In recent years, the MACC under Azam Baki has been perceived as taking a more assertive stance in pursuing corruption cases, including those involving corporate and political actors. While criticisms exist—as they do for any institution—it is difficult to argue that enforcement has been entirely inactive.
This leads to a more uncomfortable possibility: What if the issue is not a lack of enforcement—but discomfort with who is being investigated?
An Anecdote on Misplaced Solutions
Imagine a doctor treating a patient with a serious infection. The treatment is ongoing—perhaps aggressive, perhaps uncomfortable. Some observers question the doctor’s bedside manner, or whether certain procedures were followed perfectly.
Instead of refining the treatment, they call for a public inquiry into the doctor’s conduct—while the infection itself continues to spread.
The analogy is imperfect, but it captures a risk:
focusing on the process may overshadow the problem.
The Politics of Visibility
RCIs are highly visible. They generate headlines, public hearings, and political momentum. For figures like Lim Kit Siang, the call for an RCI has long been part of a broader strategy to highlight issues and mobilise public opinion.
There is nothing inherently wrong with this. But it does mean that RCIs can become part of political theatre—where visibility sometimes outweighs outcome.
Disturbing entrenched interest?
The instinct to demand an RCI is understandable. It signals seriousness and urgency. But it is not a cure-all. In complex cases involving alleged corporate crime, what matters most is sustained, effective enforcement—not parallel inquiries with no prosecutorial power.

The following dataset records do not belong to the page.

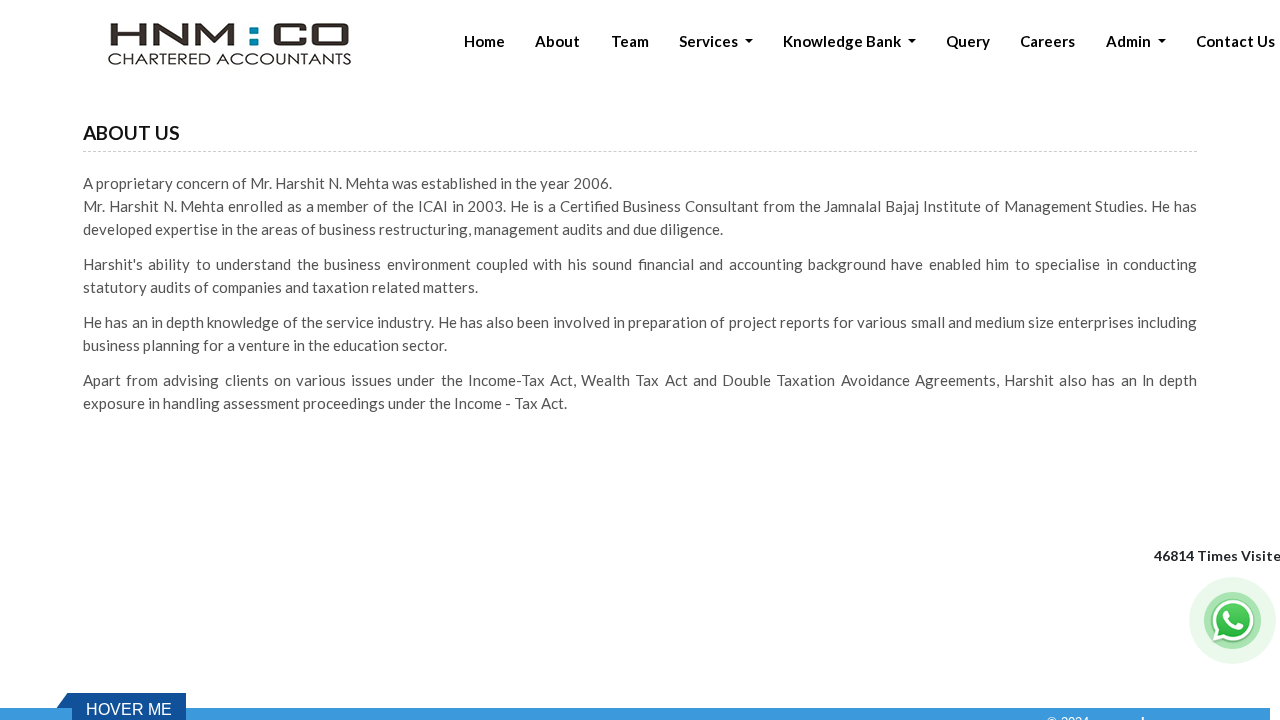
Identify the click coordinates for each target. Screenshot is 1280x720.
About (557, 41)
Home (484, 41)
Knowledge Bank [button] (843, 41)
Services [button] (710, 41)
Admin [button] (1130, 41)
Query (968, 41)
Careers (1047, 41)
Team (630, 41)
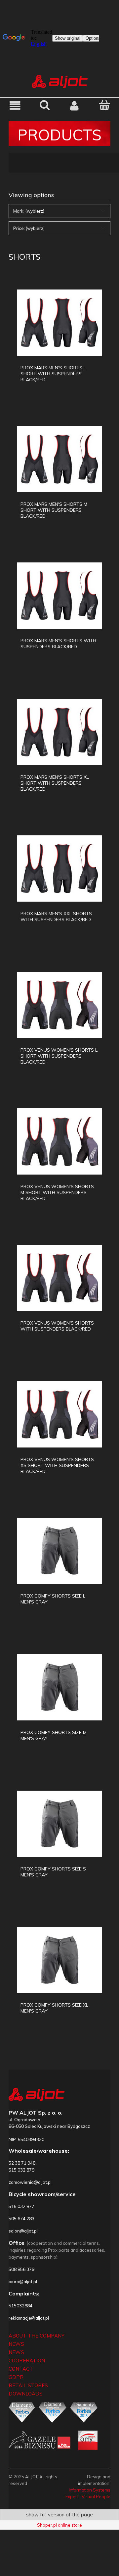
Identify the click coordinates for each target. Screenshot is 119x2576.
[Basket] (104, 105)
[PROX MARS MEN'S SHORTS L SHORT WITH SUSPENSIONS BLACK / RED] (59, 322)
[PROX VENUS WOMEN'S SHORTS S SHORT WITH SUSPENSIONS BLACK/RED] (59, 1278)
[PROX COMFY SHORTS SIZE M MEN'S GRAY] (59, 1687)
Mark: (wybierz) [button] (28, 211)
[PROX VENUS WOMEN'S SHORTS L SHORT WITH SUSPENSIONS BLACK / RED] (59, 1005)
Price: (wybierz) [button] (29, 228)
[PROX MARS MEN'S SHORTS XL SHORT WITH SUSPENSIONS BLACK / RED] (59, 732)
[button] (15, 105)
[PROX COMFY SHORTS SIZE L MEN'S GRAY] (59, 1551)
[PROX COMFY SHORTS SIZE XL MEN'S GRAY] (59, 1960)
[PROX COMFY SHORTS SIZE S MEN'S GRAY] (59, 1824)
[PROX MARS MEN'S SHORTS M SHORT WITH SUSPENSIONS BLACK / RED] (59, 459)
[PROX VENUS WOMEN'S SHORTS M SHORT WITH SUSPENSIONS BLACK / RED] (59, 1141)
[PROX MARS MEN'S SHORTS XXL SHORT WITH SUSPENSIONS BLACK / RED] (59, 868)
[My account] (74, 105)
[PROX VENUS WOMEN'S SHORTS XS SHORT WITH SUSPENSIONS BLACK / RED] (59, 1414)
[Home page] (60, 80)
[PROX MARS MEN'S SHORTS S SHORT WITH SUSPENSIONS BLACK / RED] (59, 595)
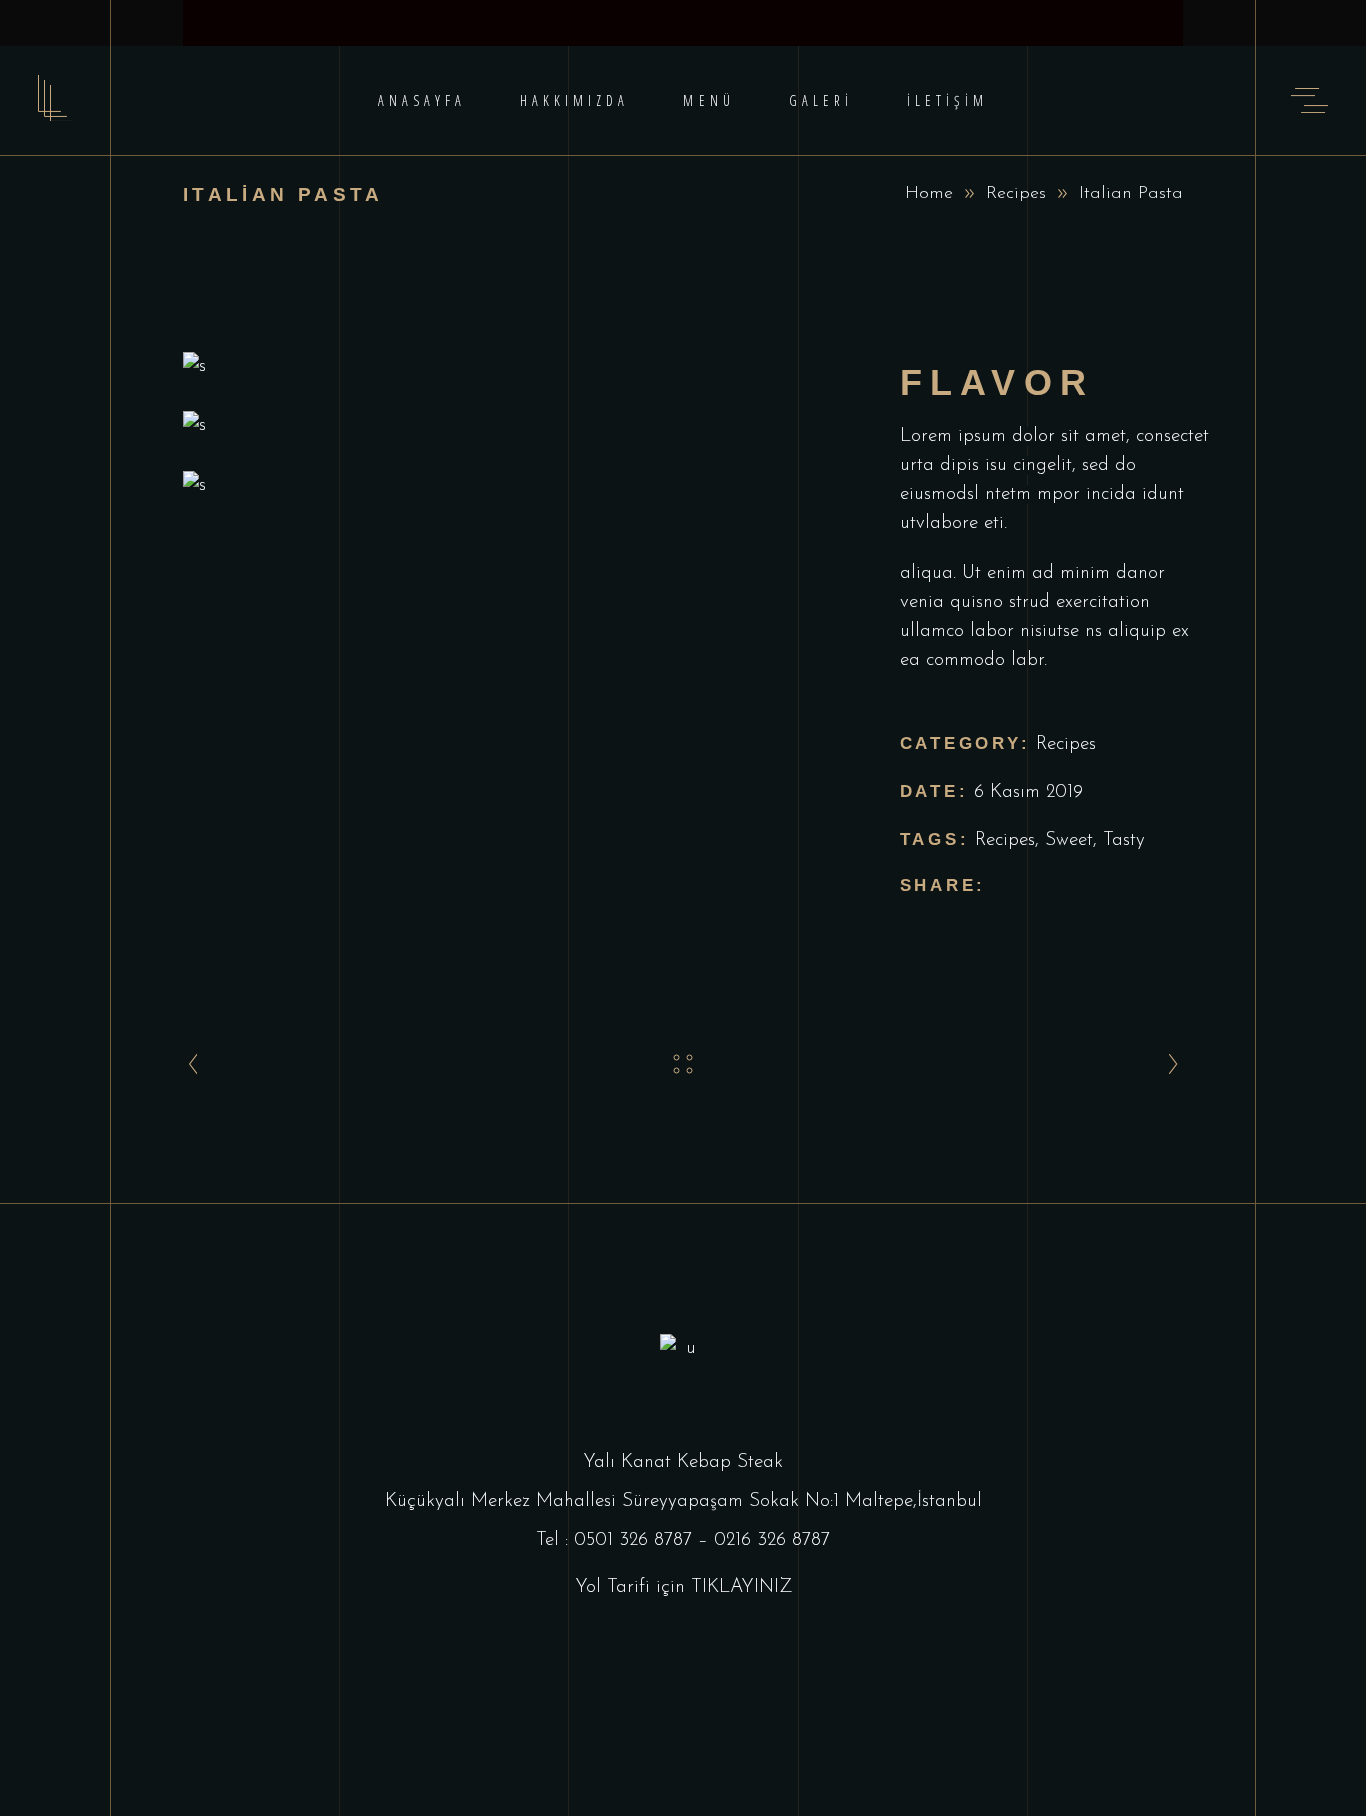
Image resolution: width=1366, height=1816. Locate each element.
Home (929, 194)
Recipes (1016, 194)
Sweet (1069, 840)
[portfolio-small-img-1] (511, 366)
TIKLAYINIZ (741, 1587)
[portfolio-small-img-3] (511, 485)
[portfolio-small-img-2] (511, 425)
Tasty (1124, 840)
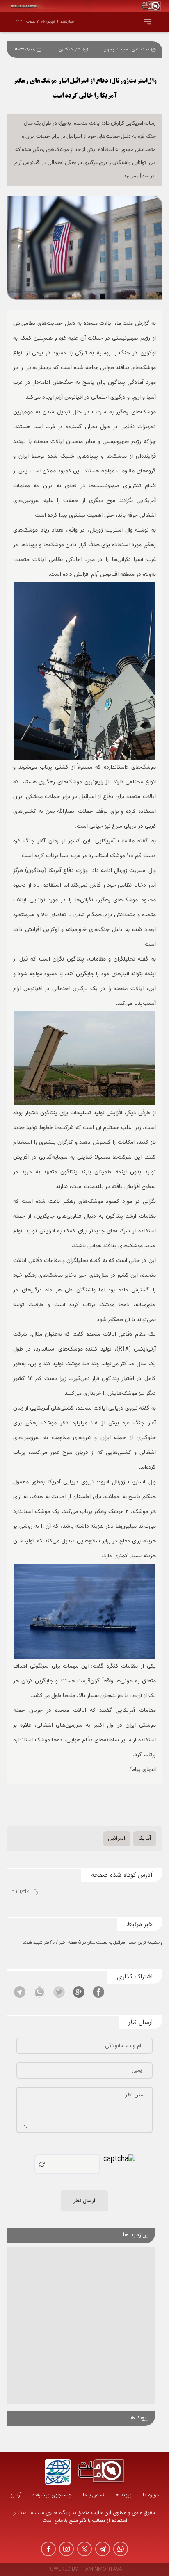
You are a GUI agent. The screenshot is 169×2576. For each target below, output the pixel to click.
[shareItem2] (78, 1992)
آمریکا (144, 1839)
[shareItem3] (59, 1992)
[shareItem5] (19, 1992)
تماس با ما (93, 2495)
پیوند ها (123, 2495)
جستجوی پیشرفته (52, 2495)
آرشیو (15, 2495)
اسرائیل (116, 1839)
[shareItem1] (98, 1992)
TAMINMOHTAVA (102, 2569)
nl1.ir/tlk (20, 1892)
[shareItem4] (39, 1992)
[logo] (101, 2472)
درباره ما (151, 2495)
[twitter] (84, 2549)
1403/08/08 (25, 49)
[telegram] (102, 2549)
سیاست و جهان (116, 49)
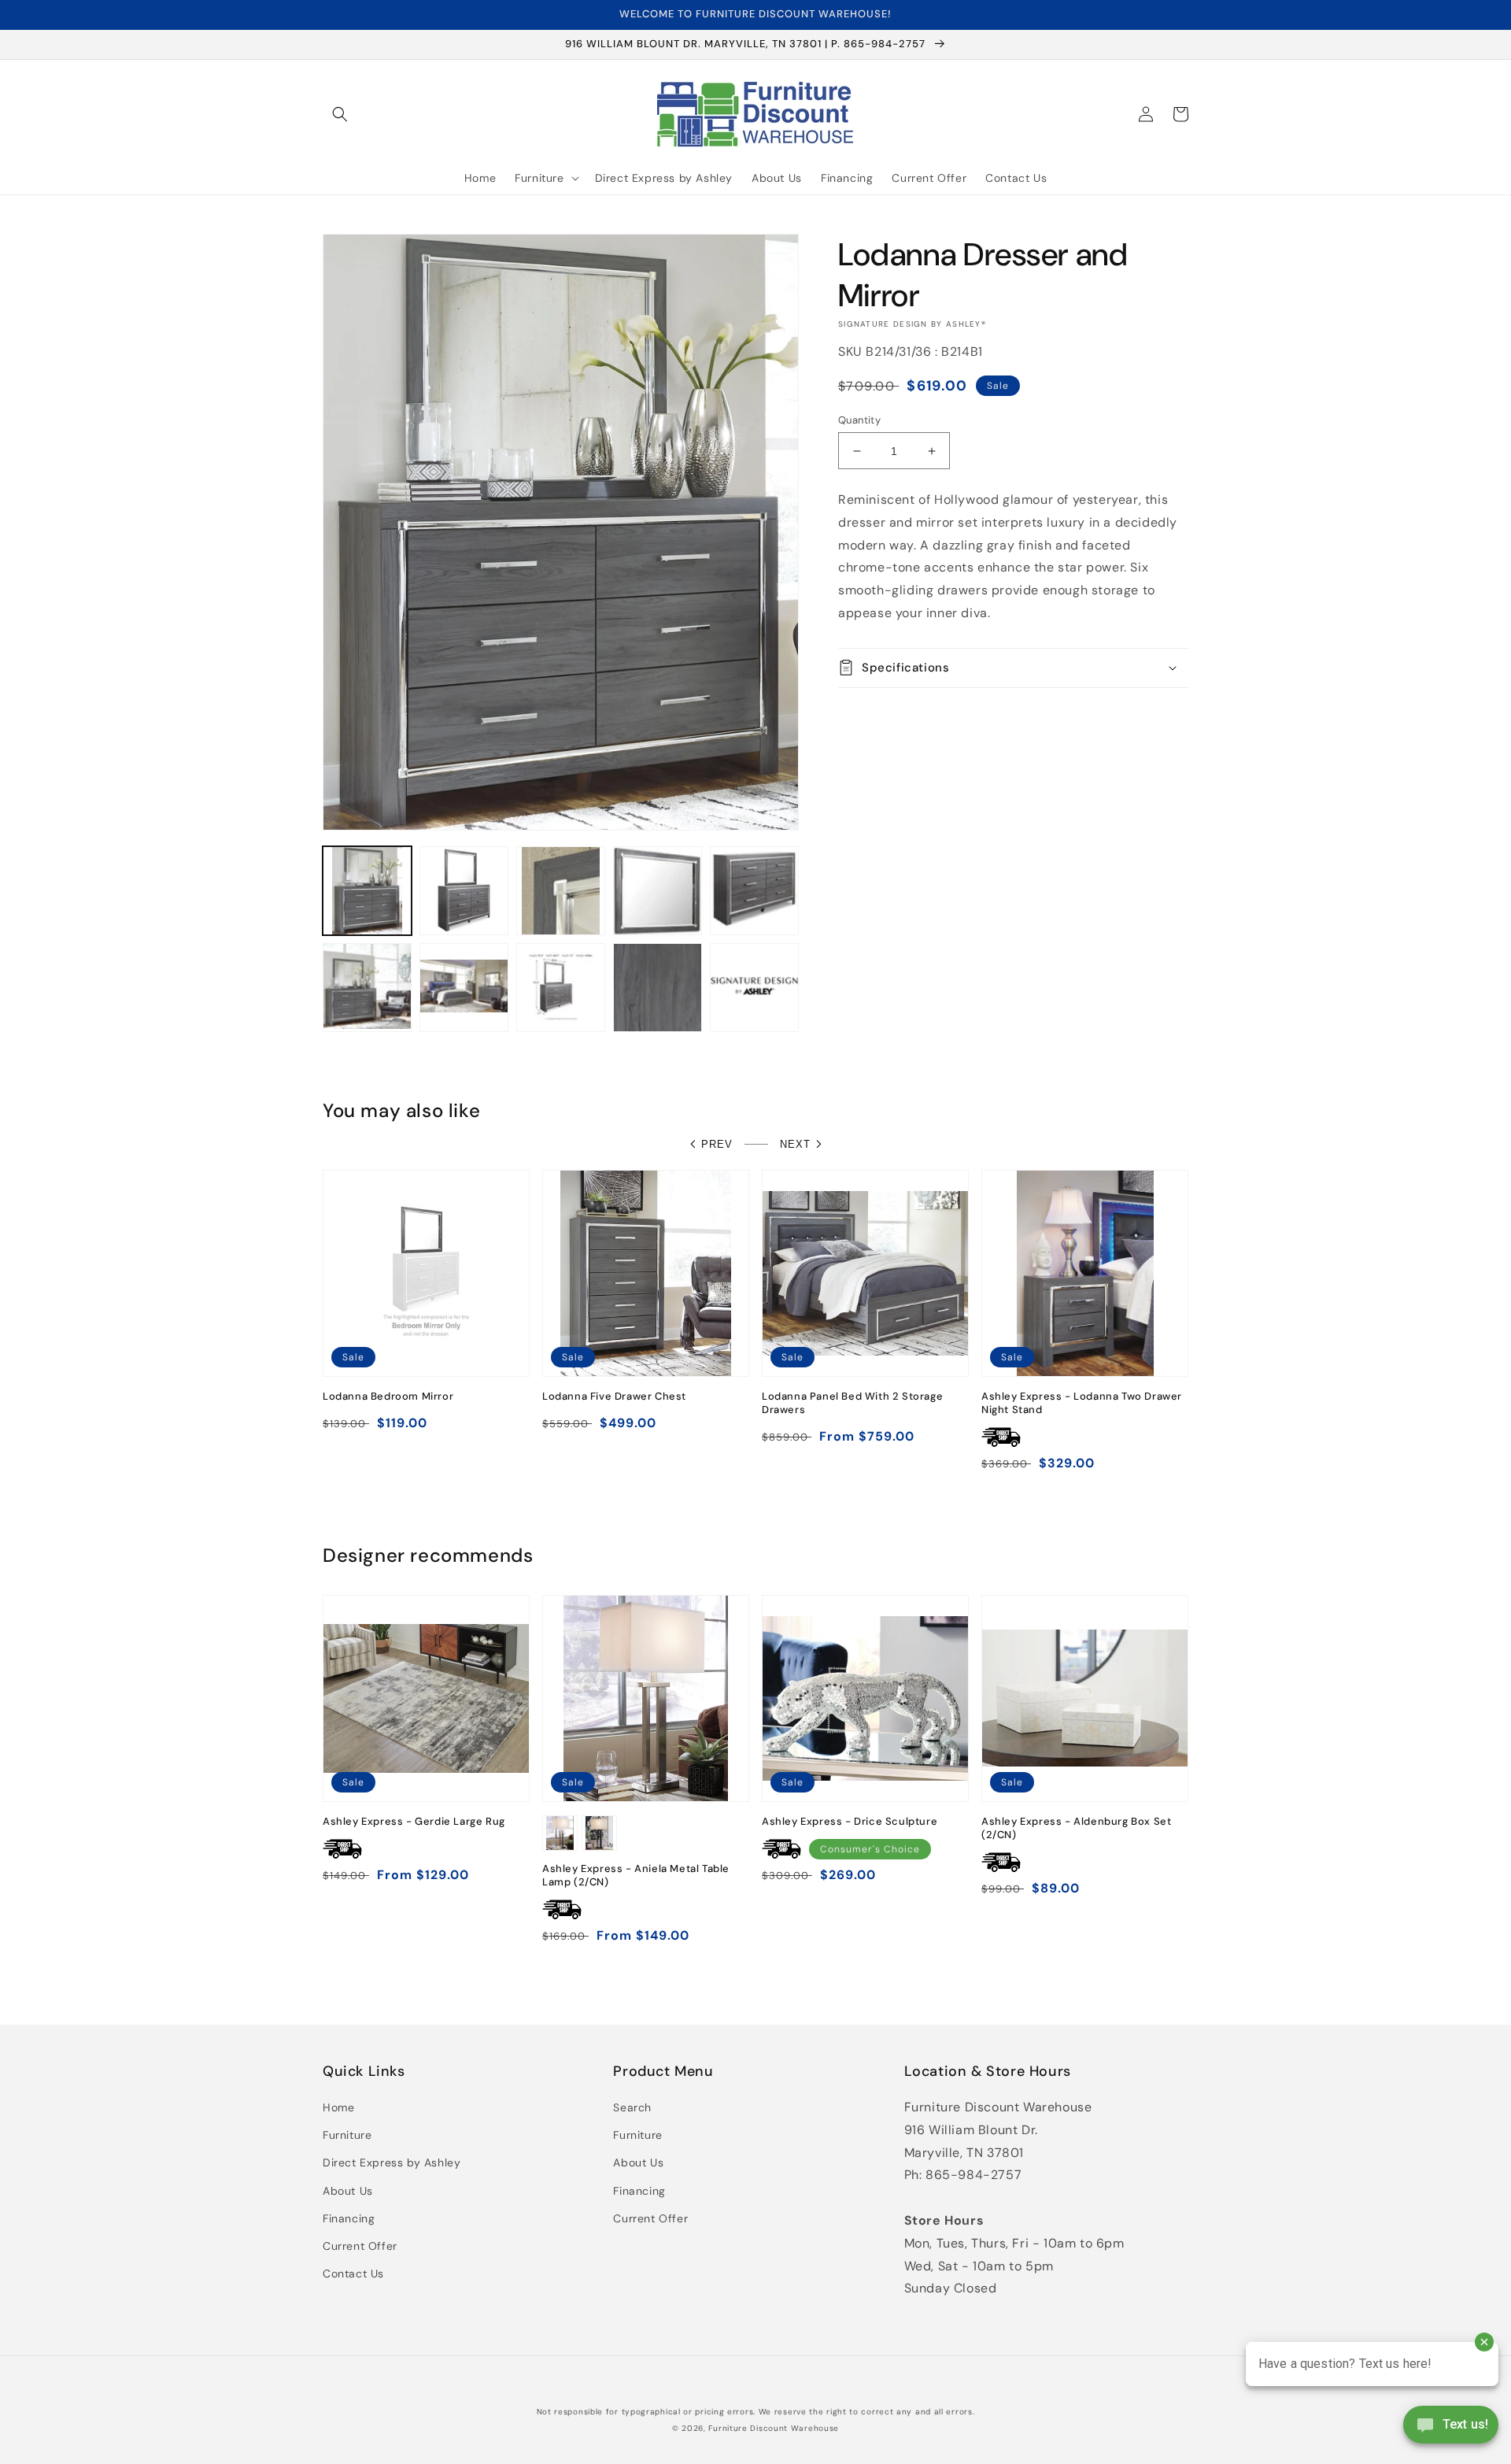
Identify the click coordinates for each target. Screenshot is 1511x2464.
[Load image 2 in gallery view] (463, 890)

The earlier focus on suspending Azam Baki over administrative concerns, followed by a broader push for an RCI, raises legitimate questions about proportionality and intent. It invites reflection on whether the mechanism is being applied judiciously—or politically.
Which brings us to a final, uncomfortable question:
Is it possible that Azam Baki and the MACC are being targeted not because they are inactive—but because they are, in the Malay phrase, “kacau daun”—disturbing entrenched interests?
It is a question worth asking—before yet another RCI is called, and before expectations once again outpace outcomes.